Kinect Sports Rivals
Thought you could escape the Kinect sports series? Think again, as it's the best way Microsoft has to show off that their little motion-sensing baby is not only adept in voice commands but is able to handle motion controls spot on as well. All the usual sports are likely to be there, probably with a few unusual ones thrown into the mix as well. Want to bowl? Play tennis? Target shoot? Breakdance fight?
Alright, the last one wasn't an announced feature but we can only hope and dream here.

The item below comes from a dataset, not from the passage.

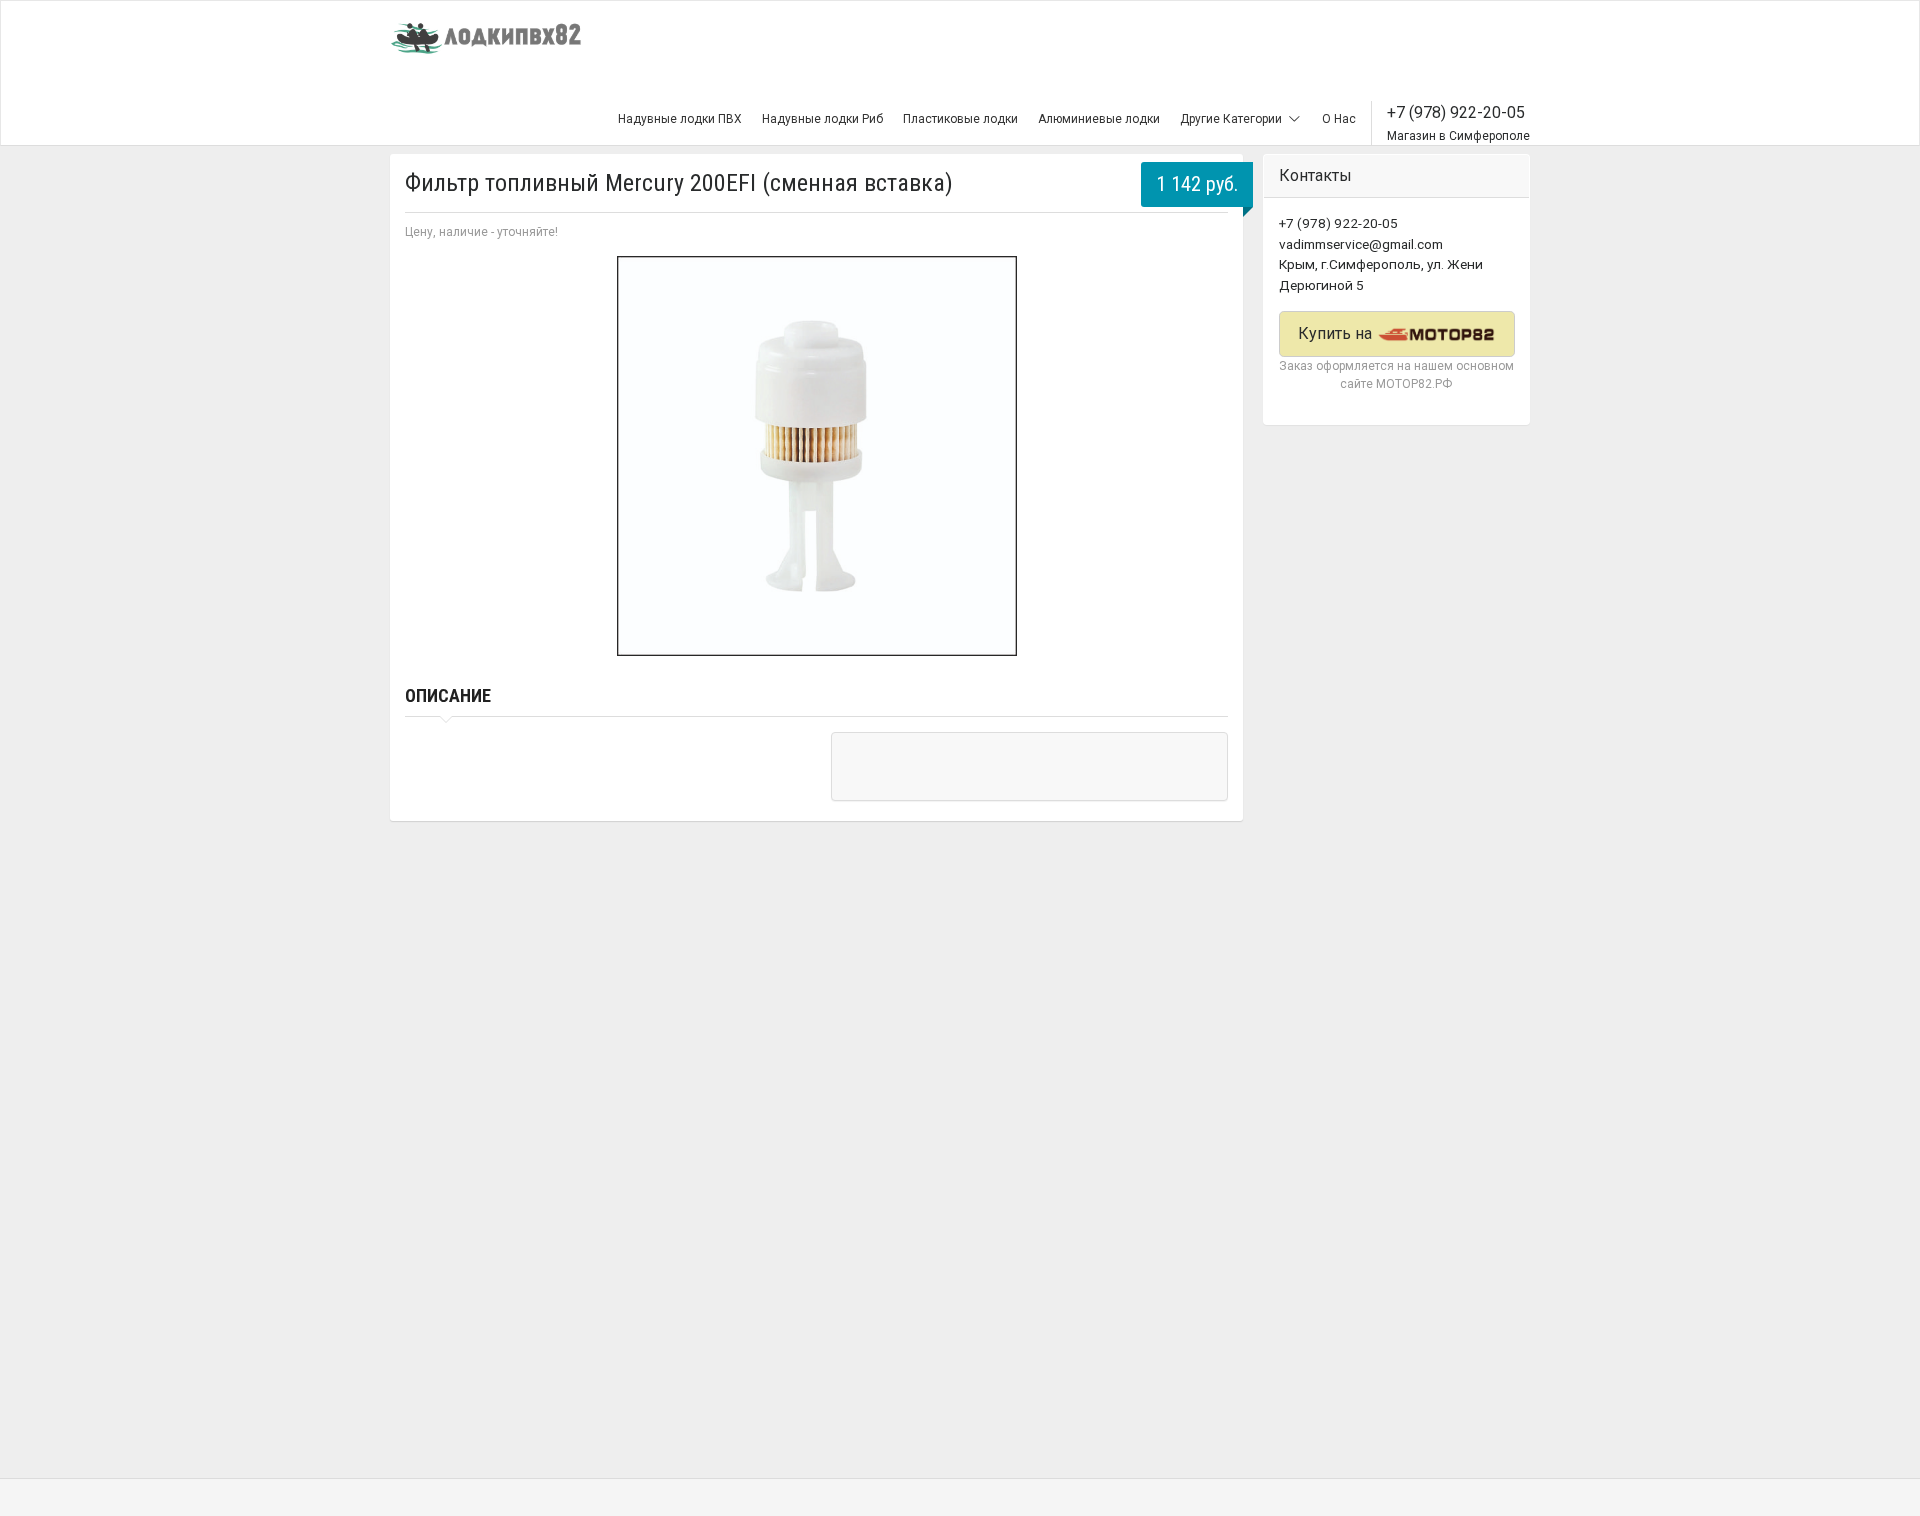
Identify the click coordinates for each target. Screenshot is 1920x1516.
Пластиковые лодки (960, 119)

It stands for Dark Dreams Don't Die and is a clever (forced?) play on words to also reference the fourth dimension. Players step into the shoes of a private investigator whose wife has just been murdered, experiencing such an immense sadness that his mental trauma manifests in the form of limited time travel; which is a pretty good deal considering you've now made it your mission to uncover the circumstances of your wife's death and the identity of her killer.
Time travel will be limited in that players can only do it when the ability is activated, and activating the ability requires intraction with very specific objects turned up during investigation. Cel-shaded graphics should give the entire game a very comic book/graphic novel feel, which makes the title sound like a very serious version of Pheonix Wright; and that's just fine by me.